● Task objective
Could you extract everything in the data items below from the line containing "The width and height of the screenshot is (1377, 773)." down to the last one, reproducing each line without any change?

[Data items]
☆ ☆ ☆
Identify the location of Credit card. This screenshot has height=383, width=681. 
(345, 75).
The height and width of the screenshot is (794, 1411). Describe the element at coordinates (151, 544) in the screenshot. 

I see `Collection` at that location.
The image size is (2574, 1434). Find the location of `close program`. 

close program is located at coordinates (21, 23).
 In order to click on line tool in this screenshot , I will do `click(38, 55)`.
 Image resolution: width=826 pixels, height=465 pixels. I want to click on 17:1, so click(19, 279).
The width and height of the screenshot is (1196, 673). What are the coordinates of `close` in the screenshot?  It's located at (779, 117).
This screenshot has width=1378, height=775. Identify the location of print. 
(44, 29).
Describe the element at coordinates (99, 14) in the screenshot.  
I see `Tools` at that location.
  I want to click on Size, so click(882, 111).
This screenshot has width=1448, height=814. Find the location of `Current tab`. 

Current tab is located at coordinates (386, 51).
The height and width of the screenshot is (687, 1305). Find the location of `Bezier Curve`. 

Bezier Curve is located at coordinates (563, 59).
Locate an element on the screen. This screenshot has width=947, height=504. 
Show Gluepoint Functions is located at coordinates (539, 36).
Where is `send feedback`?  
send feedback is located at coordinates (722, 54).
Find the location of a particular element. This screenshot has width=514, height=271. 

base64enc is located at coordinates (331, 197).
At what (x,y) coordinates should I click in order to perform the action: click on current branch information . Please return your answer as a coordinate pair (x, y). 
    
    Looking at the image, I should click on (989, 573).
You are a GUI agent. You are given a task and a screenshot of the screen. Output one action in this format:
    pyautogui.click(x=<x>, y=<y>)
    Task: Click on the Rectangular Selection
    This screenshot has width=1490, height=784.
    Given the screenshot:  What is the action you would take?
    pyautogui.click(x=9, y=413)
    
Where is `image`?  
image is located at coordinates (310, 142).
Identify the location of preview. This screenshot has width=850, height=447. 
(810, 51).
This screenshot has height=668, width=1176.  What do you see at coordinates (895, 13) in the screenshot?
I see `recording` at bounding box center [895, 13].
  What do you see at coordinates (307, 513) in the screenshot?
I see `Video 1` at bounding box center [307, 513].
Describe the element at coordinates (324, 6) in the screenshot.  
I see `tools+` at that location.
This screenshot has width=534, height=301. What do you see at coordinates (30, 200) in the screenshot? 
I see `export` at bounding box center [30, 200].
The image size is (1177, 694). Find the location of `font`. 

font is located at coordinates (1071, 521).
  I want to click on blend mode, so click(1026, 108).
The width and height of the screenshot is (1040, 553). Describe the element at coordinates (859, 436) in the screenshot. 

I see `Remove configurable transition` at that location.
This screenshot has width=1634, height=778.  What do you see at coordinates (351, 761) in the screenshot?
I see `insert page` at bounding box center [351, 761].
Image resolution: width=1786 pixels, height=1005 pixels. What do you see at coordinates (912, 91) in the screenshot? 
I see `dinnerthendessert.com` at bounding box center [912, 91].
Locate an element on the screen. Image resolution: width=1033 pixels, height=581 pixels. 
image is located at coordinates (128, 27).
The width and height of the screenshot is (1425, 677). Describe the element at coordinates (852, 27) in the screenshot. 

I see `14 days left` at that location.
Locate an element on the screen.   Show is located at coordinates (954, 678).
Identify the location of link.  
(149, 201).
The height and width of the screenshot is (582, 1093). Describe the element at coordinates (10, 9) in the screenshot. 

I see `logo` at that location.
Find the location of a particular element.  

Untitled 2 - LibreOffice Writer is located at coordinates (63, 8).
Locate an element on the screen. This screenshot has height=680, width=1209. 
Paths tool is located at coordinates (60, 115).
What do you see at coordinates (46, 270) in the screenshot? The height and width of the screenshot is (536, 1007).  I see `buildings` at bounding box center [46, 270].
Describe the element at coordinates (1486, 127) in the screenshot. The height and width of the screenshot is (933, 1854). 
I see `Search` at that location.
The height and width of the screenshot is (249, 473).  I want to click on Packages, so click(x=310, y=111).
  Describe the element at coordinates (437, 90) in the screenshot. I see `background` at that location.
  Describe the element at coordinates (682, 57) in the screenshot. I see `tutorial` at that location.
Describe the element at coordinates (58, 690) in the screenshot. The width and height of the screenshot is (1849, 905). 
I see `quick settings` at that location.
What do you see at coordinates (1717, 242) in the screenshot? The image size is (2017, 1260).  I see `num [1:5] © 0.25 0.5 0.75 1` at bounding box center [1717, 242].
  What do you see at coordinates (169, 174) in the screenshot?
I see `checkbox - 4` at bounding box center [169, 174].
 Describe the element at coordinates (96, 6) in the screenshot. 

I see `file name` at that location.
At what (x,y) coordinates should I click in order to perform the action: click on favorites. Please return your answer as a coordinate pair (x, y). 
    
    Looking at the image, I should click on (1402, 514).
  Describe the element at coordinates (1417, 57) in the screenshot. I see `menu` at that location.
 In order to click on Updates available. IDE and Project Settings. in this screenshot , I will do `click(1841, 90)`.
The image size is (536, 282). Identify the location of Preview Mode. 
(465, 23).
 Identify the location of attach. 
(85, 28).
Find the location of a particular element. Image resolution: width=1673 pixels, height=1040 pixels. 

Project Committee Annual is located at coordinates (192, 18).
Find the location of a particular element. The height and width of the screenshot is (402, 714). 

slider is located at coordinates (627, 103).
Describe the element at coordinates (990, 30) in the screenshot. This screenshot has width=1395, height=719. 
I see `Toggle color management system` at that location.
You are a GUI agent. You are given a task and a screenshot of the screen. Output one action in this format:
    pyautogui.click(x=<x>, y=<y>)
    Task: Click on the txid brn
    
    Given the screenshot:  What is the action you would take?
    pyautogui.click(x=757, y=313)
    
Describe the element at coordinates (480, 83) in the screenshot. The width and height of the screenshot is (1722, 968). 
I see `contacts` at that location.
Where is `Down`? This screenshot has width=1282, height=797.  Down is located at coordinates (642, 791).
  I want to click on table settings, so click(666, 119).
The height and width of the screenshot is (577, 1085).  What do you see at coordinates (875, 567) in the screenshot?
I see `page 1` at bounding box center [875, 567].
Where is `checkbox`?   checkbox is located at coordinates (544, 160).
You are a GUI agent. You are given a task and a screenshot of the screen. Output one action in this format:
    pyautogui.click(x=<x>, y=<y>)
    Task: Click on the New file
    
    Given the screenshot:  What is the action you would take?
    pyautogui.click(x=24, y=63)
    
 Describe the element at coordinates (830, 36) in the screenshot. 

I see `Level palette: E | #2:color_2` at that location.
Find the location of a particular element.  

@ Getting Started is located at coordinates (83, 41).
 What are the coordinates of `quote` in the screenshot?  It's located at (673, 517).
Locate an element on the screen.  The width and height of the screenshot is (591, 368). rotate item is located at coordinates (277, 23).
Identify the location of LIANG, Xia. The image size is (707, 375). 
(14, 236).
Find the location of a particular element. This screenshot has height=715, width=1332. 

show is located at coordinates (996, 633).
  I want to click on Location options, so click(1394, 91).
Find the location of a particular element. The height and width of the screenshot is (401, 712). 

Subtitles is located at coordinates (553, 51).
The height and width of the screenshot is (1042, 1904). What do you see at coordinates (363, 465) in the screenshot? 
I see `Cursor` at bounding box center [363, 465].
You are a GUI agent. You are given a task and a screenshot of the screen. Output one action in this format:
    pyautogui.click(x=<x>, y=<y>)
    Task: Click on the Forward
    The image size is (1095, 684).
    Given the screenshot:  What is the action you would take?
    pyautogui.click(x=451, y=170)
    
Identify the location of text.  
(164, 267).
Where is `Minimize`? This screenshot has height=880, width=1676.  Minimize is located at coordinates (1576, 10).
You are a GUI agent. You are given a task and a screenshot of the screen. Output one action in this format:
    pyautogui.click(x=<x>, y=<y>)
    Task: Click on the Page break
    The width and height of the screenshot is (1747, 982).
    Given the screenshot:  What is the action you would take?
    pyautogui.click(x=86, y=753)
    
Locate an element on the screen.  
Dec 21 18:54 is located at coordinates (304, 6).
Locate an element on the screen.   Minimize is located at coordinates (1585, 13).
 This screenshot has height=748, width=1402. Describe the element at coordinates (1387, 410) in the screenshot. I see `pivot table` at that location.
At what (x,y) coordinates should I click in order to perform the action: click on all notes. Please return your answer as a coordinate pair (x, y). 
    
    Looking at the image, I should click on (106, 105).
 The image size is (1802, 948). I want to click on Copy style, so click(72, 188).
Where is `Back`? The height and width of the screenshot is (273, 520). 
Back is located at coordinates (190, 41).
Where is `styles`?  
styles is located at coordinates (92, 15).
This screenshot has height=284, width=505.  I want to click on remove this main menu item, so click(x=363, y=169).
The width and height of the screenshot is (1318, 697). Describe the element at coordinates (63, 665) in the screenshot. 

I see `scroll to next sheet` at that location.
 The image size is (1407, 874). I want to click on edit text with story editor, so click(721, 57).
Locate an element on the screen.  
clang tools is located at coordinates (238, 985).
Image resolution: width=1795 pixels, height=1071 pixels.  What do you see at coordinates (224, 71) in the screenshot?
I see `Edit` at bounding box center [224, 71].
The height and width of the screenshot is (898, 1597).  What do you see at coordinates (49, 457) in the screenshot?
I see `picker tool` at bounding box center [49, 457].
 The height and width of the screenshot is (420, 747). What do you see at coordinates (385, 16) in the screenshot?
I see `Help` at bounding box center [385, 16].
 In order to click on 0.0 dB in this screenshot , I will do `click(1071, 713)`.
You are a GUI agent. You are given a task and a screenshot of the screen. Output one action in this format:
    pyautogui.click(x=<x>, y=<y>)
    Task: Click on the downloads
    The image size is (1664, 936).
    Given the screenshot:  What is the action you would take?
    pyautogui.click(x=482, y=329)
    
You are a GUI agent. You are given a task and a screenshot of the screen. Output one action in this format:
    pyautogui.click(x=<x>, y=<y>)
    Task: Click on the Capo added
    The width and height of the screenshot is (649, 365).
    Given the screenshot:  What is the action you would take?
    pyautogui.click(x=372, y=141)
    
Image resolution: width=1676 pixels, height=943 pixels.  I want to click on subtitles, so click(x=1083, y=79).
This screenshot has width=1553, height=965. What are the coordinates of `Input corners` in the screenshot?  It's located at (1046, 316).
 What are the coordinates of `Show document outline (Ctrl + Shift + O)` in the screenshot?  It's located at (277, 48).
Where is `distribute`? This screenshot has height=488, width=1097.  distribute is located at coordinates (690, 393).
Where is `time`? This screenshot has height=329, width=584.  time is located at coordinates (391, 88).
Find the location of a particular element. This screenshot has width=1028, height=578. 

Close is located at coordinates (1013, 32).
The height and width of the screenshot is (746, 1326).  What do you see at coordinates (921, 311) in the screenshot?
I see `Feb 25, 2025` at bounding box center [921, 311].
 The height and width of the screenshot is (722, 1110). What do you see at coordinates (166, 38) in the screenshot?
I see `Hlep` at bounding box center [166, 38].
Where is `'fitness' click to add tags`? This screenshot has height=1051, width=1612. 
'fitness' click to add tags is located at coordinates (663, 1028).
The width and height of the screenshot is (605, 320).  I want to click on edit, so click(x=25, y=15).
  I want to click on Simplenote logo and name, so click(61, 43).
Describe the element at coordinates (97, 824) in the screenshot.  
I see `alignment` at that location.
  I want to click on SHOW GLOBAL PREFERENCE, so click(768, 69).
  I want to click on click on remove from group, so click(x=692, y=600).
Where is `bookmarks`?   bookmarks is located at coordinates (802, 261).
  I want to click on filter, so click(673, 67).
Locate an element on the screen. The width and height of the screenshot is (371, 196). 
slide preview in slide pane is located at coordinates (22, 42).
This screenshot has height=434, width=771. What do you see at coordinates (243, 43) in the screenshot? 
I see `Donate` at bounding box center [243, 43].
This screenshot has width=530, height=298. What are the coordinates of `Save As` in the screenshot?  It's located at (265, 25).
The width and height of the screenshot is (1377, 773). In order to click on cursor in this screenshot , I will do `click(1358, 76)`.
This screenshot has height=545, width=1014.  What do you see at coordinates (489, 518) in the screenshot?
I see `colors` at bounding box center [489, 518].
☆ ☆ ☆
● Problem solution
The width and height of the screenshot is (1377, 773). In order to click on cursor in this screenshot , I will do `click(1358, 76)`.
This screenshot has height=545, width=1014.  What do you see at coordinates (489, 518) in the screenshot?
I see `colors` at bounding box center [489, 518].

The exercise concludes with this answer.